Cool! One of my hobbies. I didn't realize there were so many closet penmakers here. Check out this guy, Grayson Tighe. I believe his father is pretty notable knifemaker in his own right. http://www.tighepen.com/ He's the reason I wanted to try Ti. Check out the gallery section. Yes, he's done a lot of collaborations where he didn't do the engraving. But his own pens are very nice also.

I've made quite a few Al pens, trying to get farther and farther away from the kits. These are a few of mine. http://www.penmakersguild.com/browse.php?gallery=rouxm&page=0

But if you want to start with decent kits, IMHO Craft Supplies has the nicest assortment. The Ti Gold, Black Ti, and Platinum (or Rhodium) platings on their kits have a life time warranty.

http://www.woodturnerscatalog.com/

Mike


----------



## bluwolf (Jan 2, 2010)

PhotonFanatic said:


> Actually only 4" long on the main tube, with the stubs on the end that I use:


 
Very sharp. Gotta pic of the whole pen? Is it a click mechanism or a twist? Or am I completely wrong?

Mike


----------



## bluwolf (Jan 2, 2010)

alexmin said:


> Try to use titanium tubing instead of solid rods.


 
That was suggested to me by a couple a smart guys here. But the small bit of research I've done so far hasn't had the right combo of I.D. and O.D. that I can work with. I'm still looking though.

Mike


----------



## PhotonFanatic (Jan 2, 2010)

bluwolf said:


> Very sharp. Gotta pic of the whole pen? Is it a click mechanism or a twist? Or am I completely wrong?
> 
> Mike



Mike,

Thanks for the link to Tighe's website and to your pen photos, also. Lots of interesting stuff there.

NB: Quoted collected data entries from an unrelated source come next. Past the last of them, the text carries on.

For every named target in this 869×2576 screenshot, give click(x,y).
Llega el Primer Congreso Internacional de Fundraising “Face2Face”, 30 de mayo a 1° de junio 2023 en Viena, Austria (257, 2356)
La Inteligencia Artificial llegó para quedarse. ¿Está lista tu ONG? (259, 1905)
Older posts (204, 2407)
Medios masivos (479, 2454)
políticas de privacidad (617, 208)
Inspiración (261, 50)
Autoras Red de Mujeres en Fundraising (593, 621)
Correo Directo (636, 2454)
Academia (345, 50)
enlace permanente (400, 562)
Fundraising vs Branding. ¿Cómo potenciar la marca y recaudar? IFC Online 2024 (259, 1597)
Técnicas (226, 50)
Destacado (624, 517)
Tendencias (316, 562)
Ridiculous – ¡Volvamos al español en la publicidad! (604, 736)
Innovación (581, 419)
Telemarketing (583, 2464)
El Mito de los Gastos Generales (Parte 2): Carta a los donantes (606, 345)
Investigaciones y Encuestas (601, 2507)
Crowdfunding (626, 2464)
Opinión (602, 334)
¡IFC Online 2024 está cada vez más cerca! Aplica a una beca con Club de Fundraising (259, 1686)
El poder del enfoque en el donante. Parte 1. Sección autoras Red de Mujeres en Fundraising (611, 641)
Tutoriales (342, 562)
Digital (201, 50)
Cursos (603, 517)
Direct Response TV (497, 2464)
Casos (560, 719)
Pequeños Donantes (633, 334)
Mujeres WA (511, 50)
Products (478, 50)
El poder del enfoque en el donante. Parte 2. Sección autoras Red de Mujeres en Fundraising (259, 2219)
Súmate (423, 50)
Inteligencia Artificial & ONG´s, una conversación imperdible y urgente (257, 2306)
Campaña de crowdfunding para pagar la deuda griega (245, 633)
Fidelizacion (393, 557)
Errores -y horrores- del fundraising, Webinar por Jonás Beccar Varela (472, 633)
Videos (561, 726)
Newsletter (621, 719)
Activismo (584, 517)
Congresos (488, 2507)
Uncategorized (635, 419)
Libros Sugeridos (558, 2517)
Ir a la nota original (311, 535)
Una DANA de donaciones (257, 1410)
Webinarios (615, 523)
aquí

I'm still working on the pen, so no final pics yet. It is a twist rollerball pen. I'm making everything but the twist mechanism--talk about a learning experience.


----------



## precisionworks (Jan 2, 2010)

Is there anything useful here:

http://www.smallparts.com/b/1641426...aterial_browse&field_material_browse=16414691


----------



## PhotonFanatic (Jan 2, 2010)

Something with a thicker wall, i.e., at least .10" would be better--those are really too thin.


----------



## darkzero (Jan 2, 2010)

bluwolf said:


> Cool! One of my hobbies. I didn't realize there were so many closet penmakers here. Check out this guy, Grayson Tighe. I believe his father is pretty notable knifemaker in his own right. http://www.tighepen.com/ He's the reason I wanted to try Ti. Check out the gallery section. Yes, he's done a lot of collaborations where he didn't do the engraving. But his own pens are very nice also.
> 
> I've made quite a few Al pens, trying to get farther and farther away from the kits. These are a few of mine. http://www.penmakersguild.com/browse.php?gallery=rouxm&page=0
> 
> ...


 
Those are beautiful! Mike you have some beautiful pieces as well! On the Tighe how are those diamond style patterns done?


----------